What then is the log which obscures our vision here? the stumble which will keep the unguarded net intact? Is it not that same lack of self-awareness which so often blinds us to our own faults? How many of us who decry the greed of others nonetheless do business, for the sake of cheapness, with a company which is notorious for not paying its share of taxes and for treating its workers badly? How many of us vote for a party because it promises “wealth creation”—surely a euphemism for greed? Why does a majority of the population allegedly support the slashing of overseas aid on the grounds that we should “look after our own” while at the same time denouncing those who are dependent on benefits as scroungers, regardless of the battle for survival which so many endure?
It is fascinating that the main political parties are terrified of offending pensioners—and I speak as a pensioner myself who am extremely grateful for my pension, but who cannot see any justification for the triple lock, at a time when swathes of the younger generation struggle to make ends meet. It simply adds to the conviction that we baby boomers are selfish.
I wonder how many of the people who bemoan the decline of town centres—and is there anyone among us who hasn’t done that?—have contributed to that decline by our own shopping habits, first abandoning the high street in favour of cheaper out-of-town supermarkets, and then shifting again to shopping on line. There is nothing intrinsically wrong in changing our shopping habits, but we cannot then moan because town centre shops are closing—and do we ever pause to consider those who lose their livelihoods, whether shop workers, bank employees, or whoever, as a result of our actions?
Before the 1997 General Election, the Bishops of England and Wales produced an excellent document entitled “The Common Good”, not telling people how to vote, but pointing to the moral factors which voters should consider.
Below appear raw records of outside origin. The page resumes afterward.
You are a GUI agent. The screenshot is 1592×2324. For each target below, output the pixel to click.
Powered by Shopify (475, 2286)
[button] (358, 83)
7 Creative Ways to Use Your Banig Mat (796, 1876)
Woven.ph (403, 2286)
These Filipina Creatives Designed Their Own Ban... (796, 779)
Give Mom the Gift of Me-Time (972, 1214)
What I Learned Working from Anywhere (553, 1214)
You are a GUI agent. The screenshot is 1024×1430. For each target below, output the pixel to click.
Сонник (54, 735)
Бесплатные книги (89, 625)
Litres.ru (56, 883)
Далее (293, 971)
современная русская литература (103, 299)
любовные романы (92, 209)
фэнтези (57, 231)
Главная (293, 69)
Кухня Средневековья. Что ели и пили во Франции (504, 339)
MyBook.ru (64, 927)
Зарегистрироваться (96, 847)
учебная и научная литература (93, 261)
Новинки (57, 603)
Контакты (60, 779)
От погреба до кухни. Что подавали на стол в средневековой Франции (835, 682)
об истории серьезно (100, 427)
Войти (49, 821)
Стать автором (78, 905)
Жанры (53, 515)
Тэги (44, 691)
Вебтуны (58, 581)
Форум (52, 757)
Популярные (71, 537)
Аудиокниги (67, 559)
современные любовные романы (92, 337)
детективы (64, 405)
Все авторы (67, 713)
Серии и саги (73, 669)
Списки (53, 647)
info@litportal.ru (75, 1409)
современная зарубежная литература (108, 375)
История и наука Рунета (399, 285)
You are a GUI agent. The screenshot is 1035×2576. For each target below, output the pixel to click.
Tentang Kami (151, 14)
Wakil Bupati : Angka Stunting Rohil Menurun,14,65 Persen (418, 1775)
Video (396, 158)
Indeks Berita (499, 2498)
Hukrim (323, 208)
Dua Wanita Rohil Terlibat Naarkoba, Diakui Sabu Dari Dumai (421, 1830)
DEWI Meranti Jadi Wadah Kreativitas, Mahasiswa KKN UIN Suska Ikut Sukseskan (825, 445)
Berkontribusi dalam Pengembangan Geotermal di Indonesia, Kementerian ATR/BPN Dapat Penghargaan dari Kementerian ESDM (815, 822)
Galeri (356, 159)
It was immediately denounced by the then editor of the Times, himself a Catholic, as being “economically illiterate”. What have we come to when Catholics place economics above moral justice? What price the Gospel if even we begin to think in those terms. DO WE?
Incidentally, a couple of days ago, I came across a couple of snippets from the forthcoming biography of the Pope, based on interviews with him. In them, Leo expresses regret that some Catholics place economic considerations above the demands of justice—so at least I got that part right.